A) FloppyTail is very sensitive to how your fold tree is set up. If I understand correctly, you have a complex of two chains at the start and a non-connecting tail between them. After FloppyTail, the tail is folded but the partner interface is broken. If this is the problem, what you need to do is move the complex units around in the input PDB so that the flexible region does not occur _between_ the two chains - either have the flexible region first, and use C_root, or have it last, and do not.

B) You never *need* C-root, it's a question of efficiency. You want the root of the fold tree to be in the largest internally rigid portion of structure; this makes the code run much faster. If you want multiple flexible regions, use the movemap input options in stead of -flexible_chain/start/stop. I'm not sure what the question was here.

Wed, 2012-04-25 07:22

Thanks for your quick reply. I am sorry that I do not propose my questions clearly.

A) actually the input pdb was arranged as`(FFF...FFFFAAAA....AAAAA)BBBB.....BBBBBB`. (FFF...FFFFAAAA....AAAAA) is protein A, and flexible N-ter of it FFF...FFFF was set to be first.BBBB.....BBBBBB is protein B. And in the input model, protein A and B compacted well. But after modeling, they were broken and far from each other in the space shown as `after.png` in my last comment. So I am not sure where the problem is.

B) another question is if there is linker in protein A, like (FFF...FFFFAAAA....LLLLLLLLAA)BBBB.....BBBBBB. L means linker. And I want to model both FFF...FFFF AND LLLLLLLL. From your explanation above, I guess C-root is unnecessary because of the linker. When I tried this multiple modeling supplemented with movemap, it stopped at

ERROR: Error reading movemap at line: 1 46 BBCHI
ERROR:: Exit from: src/core/kinematics/ line: 499`

movemap is
1 46 BBCHI
139 146 BBCHI

I tried for many times, but couldn`t find reasons for them yet. Could you give me any hints? Thanks!

Wed, 2012-04-25 20:24

A) For the PDB setup you've described, using C_root is definitely the right idea. You want the moving region to be as far as possible from the tail.

B) You will still want C-root in this case to keep B in place. If your protein is like this:

Is the A-B interface in 1 or 2? If it's in 2, then C-root and this movemap will work great. If it's in 1, then we'll need to hack FloppyTail a bit to get it to work. If it's both 1 and 2, then LLLLLLLLLL is a loop, not a linker, and you need something else entirely (I already have an unreleased floppytail+loop hack you can use).

The MoveMap file format, taken from the MoveMap C++ file:
/// @brief reads lines of format and set movemap
/// RESIDUE * CHI # set all residues chi movable
/// RESIDUE 36 48 BBCHI # set res 36-48 bb & chi movable
/// RESIDUE 89 NO # set res 89 unmovable
/// JUMP * NO # set all jumps unmovable
/// JUMP 1 YES # set jump 1 movable
/// If a residue/default is not specified, mm defaults to current value.
/// If a value for a jum is not given (e.g. "JUMP 4\n"), it defaults to movable (YES)
/// Setting 'CHI' implies BB not movable, thus don't do:
/// Instead:

So, I think what you need is to add RESIDUE:

Thu, 2012-04-26 06:39

Thanks so much for your advice.

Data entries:

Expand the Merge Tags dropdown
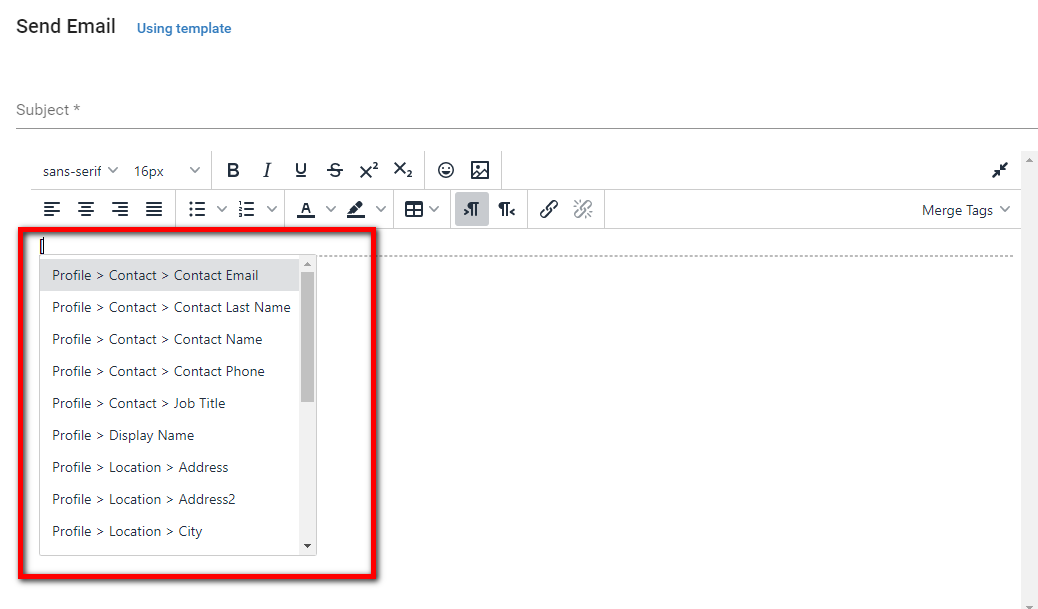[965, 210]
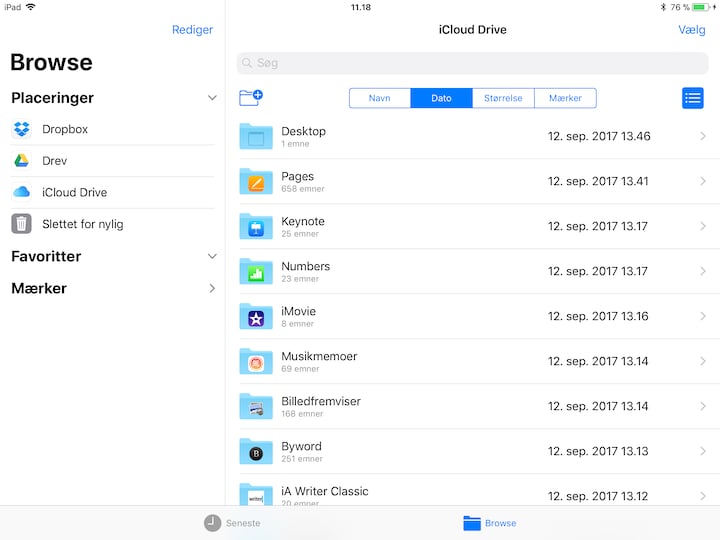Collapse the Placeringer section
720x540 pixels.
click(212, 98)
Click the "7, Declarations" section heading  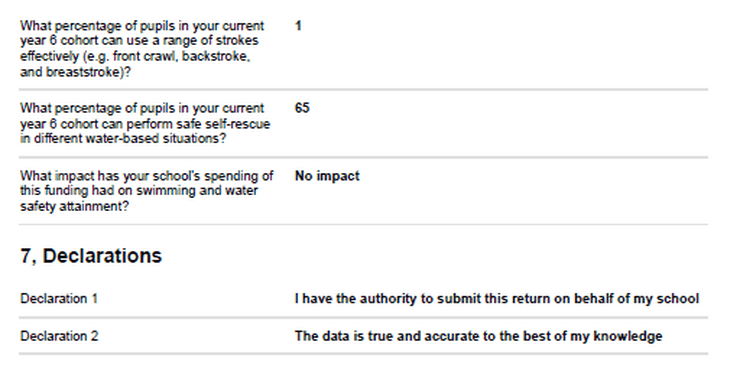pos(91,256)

REQUIRED TASKS:
- A) Answer these questions about the FloppyTail forum thread:
(i) Where should the root of the fold tree be placed, and what does that placement do?
(ii) What error message was printed when the movemap was used?
(iii) According to the MoveMap file format notes, what value does a jump take when none is given?
- B) Echo the FloppyTail forum thread word for word, from "I tried for" to "you can use).".

TASK RESULTS:
- A)
(i) The root should be in the largest internally rigid portion of the structure, which makes the code run much faster.
(ii) The error was "Error reading movemap at line: 1 46 BBCHI".
(iii) The jump defaults to movable (YES).

- B)
I tried for many times, but couldn`t find reasons for them yet. Could you give me any hints? Thanks!

Wed, 2012-04-25 20:24

A) For the PDB setup you've described, using C_root is definitely the right idea. You want the moving region to be as far as possible from the tail.

B) You will still want C-root in this case to keep B in place. If your protein is like this:

Is the A-B interface in 1 or 2? If it's in 2, then C-root and this movemap will work great. If it's in 1, then we'll need to hack FloppyTail a bit to get it to work. If it's both 1 and 2, then LLLLLLLLLL is a loop, not a linker, and you need something else entirely (I already have an unreleased floppytail+loop hack you can use).